WHAT YOU ARE ASKED TO DO: Check each line of the data for "computer", and copy the ones that have it.
PROVIDED DATA START
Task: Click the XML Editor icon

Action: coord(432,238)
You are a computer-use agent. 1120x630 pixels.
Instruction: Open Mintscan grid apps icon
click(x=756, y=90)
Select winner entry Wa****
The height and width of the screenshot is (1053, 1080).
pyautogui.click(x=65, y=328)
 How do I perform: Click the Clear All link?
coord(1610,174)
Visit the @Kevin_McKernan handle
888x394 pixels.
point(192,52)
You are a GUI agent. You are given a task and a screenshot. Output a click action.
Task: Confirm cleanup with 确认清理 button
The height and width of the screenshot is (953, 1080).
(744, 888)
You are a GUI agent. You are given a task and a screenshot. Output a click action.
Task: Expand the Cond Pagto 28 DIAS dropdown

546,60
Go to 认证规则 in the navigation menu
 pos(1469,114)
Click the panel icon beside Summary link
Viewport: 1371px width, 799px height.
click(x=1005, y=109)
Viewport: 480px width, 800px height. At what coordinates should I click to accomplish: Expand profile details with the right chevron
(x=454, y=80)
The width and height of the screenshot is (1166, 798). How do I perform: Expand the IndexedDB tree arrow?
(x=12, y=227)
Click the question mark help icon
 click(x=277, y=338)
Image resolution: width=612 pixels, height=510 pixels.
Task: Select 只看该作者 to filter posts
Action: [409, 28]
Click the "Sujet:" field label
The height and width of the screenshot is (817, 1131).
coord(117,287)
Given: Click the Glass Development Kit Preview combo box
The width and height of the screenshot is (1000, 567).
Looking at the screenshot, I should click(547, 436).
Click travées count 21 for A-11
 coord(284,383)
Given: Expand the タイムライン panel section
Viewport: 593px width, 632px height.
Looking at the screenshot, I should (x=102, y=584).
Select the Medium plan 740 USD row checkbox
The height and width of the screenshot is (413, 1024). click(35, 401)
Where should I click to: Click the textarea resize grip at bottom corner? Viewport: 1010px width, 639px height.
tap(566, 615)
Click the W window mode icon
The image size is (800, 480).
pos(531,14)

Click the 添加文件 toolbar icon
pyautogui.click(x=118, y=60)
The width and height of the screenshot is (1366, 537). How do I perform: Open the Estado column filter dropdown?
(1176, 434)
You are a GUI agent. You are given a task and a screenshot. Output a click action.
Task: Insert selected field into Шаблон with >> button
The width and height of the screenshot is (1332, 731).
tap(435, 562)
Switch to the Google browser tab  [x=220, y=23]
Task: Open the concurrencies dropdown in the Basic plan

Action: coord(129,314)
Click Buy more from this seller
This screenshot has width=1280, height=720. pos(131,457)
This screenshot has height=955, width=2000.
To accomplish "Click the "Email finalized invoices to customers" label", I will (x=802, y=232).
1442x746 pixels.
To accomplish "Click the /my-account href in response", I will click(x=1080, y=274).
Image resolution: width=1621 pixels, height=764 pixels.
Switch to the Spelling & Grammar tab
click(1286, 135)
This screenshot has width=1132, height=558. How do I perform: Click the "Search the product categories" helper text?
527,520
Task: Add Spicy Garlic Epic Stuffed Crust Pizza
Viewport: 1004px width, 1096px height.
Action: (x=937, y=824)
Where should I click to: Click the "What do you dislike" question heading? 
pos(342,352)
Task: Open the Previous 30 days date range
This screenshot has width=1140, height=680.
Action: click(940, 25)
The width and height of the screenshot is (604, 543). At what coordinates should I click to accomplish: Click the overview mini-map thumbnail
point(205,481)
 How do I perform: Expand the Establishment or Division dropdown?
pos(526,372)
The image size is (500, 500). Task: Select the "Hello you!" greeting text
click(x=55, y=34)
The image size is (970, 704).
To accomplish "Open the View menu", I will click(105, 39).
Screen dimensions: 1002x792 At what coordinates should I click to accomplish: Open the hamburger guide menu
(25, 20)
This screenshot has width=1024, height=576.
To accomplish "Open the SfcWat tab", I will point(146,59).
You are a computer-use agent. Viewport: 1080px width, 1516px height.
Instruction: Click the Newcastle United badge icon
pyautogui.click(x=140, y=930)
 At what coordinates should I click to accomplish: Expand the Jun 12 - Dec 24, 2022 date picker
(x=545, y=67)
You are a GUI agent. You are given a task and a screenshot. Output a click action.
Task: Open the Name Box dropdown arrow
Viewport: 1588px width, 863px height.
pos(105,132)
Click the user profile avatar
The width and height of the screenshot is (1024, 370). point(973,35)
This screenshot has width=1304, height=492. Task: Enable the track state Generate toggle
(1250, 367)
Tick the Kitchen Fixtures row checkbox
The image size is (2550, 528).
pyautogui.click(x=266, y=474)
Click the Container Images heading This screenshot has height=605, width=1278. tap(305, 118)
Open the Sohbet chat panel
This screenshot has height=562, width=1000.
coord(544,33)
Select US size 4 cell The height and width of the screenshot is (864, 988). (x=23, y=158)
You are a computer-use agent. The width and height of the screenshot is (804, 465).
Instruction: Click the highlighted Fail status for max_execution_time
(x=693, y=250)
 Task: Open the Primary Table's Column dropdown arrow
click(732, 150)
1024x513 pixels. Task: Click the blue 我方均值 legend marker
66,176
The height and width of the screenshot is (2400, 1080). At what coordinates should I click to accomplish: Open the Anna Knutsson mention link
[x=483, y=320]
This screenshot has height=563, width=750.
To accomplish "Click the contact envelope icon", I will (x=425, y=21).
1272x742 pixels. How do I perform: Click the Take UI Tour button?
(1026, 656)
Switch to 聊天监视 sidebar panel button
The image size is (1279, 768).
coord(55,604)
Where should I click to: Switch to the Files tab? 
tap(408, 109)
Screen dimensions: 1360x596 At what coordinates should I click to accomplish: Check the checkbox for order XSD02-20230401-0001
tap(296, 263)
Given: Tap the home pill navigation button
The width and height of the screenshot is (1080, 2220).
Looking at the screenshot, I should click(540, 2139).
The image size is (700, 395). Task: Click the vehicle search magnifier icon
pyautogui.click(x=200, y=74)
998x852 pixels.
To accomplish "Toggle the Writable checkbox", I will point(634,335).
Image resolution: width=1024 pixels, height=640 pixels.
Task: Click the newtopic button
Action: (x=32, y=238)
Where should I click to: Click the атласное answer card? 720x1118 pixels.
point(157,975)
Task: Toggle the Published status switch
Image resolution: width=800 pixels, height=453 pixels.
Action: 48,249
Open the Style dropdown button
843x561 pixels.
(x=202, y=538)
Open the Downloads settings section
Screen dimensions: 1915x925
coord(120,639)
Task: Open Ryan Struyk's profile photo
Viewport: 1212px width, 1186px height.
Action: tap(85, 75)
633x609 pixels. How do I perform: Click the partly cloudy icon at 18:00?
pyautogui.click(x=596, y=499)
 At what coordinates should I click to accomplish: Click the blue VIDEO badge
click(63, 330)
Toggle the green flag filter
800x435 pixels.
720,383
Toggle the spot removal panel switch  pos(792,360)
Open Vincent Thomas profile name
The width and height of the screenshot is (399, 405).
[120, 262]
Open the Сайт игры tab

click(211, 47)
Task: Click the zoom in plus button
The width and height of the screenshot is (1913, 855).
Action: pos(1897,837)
PROVIDED DATA END
ANSWER TO THIS TASK:
You are a computer-use agent. 1120x630 pixels.
You are a computer-use agent. Viewport: 1080px width, 1516px height.
You are a computer-use agent. The width and height of the screenshot is (804, 465).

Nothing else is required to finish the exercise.